INFORMATION SHOWN:
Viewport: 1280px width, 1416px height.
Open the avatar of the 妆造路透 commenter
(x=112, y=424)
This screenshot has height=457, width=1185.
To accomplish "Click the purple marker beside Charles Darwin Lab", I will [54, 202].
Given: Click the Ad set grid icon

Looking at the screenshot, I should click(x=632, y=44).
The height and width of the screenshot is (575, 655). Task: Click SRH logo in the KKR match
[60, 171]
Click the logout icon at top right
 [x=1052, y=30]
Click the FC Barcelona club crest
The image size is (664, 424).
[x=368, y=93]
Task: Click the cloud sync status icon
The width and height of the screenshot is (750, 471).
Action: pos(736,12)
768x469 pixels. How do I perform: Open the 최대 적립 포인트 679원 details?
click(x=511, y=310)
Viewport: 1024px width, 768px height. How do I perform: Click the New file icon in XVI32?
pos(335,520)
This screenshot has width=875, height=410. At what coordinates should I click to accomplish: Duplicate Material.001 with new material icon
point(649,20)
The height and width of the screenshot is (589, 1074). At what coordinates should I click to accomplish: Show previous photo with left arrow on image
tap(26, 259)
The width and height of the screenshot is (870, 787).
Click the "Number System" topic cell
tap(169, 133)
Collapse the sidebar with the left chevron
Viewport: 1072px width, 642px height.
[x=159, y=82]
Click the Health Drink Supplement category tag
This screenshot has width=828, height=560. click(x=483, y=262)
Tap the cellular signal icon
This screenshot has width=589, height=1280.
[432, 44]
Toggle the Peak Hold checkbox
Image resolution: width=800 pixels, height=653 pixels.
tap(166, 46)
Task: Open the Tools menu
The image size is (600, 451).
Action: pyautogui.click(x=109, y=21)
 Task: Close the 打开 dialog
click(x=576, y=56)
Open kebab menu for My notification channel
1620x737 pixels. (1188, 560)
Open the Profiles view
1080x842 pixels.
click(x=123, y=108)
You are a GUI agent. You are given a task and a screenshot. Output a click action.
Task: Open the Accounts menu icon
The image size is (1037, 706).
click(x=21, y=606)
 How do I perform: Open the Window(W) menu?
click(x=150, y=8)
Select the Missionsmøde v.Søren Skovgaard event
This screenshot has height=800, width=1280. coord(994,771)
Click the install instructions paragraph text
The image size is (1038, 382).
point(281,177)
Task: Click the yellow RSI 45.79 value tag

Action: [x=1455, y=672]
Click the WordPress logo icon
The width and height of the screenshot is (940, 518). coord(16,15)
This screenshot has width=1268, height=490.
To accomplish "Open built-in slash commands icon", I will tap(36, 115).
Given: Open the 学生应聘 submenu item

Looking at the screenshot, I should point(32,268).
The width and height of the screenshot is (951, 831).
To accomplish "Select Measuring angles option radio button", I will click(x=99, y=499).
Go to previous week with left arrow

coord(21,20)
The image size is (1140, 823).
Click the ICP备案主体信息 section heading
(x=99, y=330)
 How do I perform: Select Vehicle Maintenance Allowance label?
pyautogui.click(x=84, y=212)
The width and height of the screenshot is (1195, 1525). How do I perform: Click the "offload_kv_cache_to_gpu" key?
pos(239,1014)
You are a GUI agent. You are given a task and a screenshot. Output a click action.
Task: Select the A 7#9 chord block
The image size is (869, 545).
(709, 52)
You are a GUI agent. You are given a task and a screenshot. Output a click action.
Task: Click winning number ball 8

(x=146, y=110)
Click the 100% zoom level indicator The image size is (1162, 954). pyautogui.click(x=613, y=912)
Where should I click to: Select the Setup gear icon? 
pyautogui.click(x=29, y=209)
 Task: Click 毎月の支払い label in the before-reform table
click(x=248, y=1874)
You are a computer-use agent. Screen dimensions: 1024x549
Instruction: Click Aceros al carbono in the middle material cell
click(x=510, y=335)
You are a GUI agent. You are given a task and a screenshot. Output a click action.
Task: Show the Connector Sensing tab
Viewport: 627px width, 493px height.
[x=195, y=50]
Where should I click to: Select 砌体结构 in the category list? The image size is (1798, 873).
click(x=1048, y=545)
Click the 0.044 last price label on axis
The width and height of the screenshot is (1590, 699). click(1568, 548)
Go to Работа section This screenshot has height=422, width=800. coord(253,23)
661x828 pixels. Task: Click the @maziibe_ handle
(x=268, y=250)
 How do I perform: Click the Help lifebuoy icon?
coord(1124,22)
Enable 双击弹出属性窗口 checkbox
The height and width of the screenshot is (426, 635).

TASK DIRECTIONS:
Every line of the listing that holds the word "will" is to be found and copied.

SOLUTION TO THIS EXERCISE:
To accomplish "Click the purple marker beside Charles Darwin Lab", I will [54, 202].
To accomplish "Open built-in slash commands icon", I will tap(36, 115).
To accomplish "Select Measuring angles option radio button", I will click(x=99, y=499).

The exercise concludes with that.